7 Among the economic measures that most evoked controversy is the Emergency Family Income (known by its Spanish acronym IFE) for most vulnerable, the prohibition of dismissal of employees and the double indemnity in the case of dismissal, the temporary rent freeze, and the suspension of evictions.

8 In specific, on 12 August 2021, photos of First Lady Fabiola Yáñez's birthday party in 2020 surfaced, unmasking the breaking of the quarantine at the presidential residence during the strictest phase of the Coronavirus lockdown.

9 While focusing on the migration issue, this article can also enrich the investigations on a possible typologization of “semiopolitical responses” to the explosion of COVID-19, of which an introductory exploration can be found in Sedda (Citation2021).

10 On the methodological feasibility of making a qualitative perspective (small stories) and a quantitative perspective (big data) coexist in the corpus approach see Page (Citation2018, 32–33).

11 I entered the word “extranjer*” with the * operator in order to look for the root of the noun/adjective avoiding specification of gender and number (feminine/masculine and singular/plural). By doing so, all four grammatical possibilities could have been appeared (extranjera/extranjero and extranjeras/extranjeros), as well as the variants related to the so-called inclusive language (such as “extranjeres”, “extranjerxs”, “extranjer@s”).

12 Interestingly, the question of the violence against women, the rape and the feminicide are diffusely mentioned in the analyzed corpora, intertwining with the presence of the foreigner. Although its scrutiny goes beyond the direct scope of this paper, it is undoubtedly a topic that should be explored and that brings the semiotic approach and the historical-anthropological one into dialogue.

13 “Dictatorship” is an expression commonly used by Twitter users.
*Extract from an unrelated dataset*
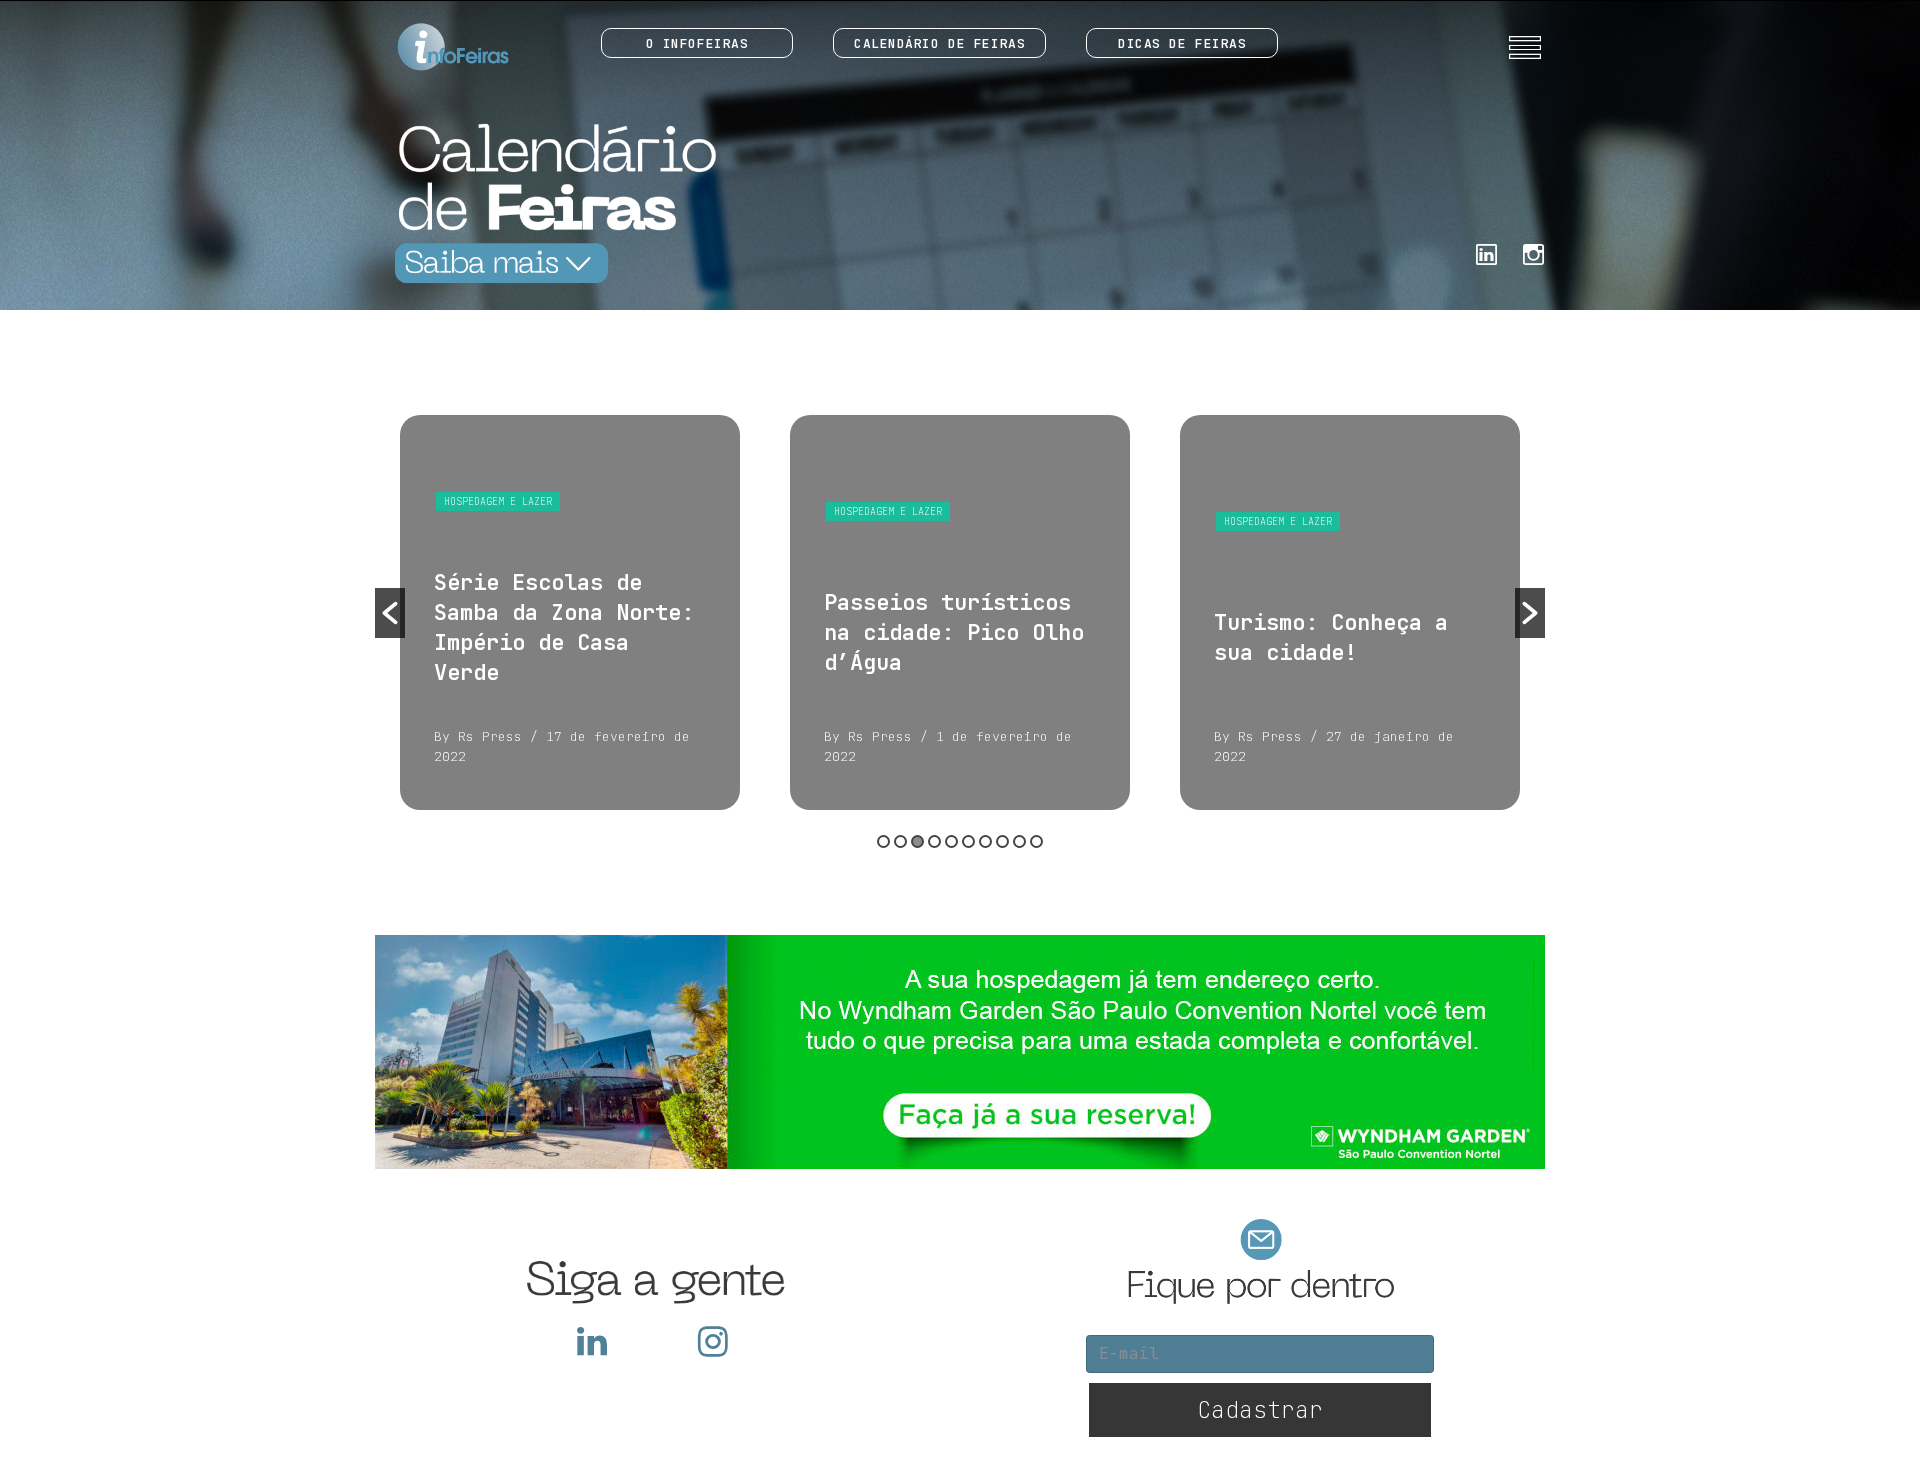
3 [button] (917, 841)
Although the Bolivarian Republic of Venezuela has not been formally defined as a dictatorship, several international organisms have talked about a “rupture of the constitutional and democratic order”.

Additional information

Funding

This work was supported by the DAAD under the “2021 Research Stays for University Academics and Scientists” Funding Program (grant number 57552335). The research was carried out at the Leibniz University of Hannover, Department of Romance Studies.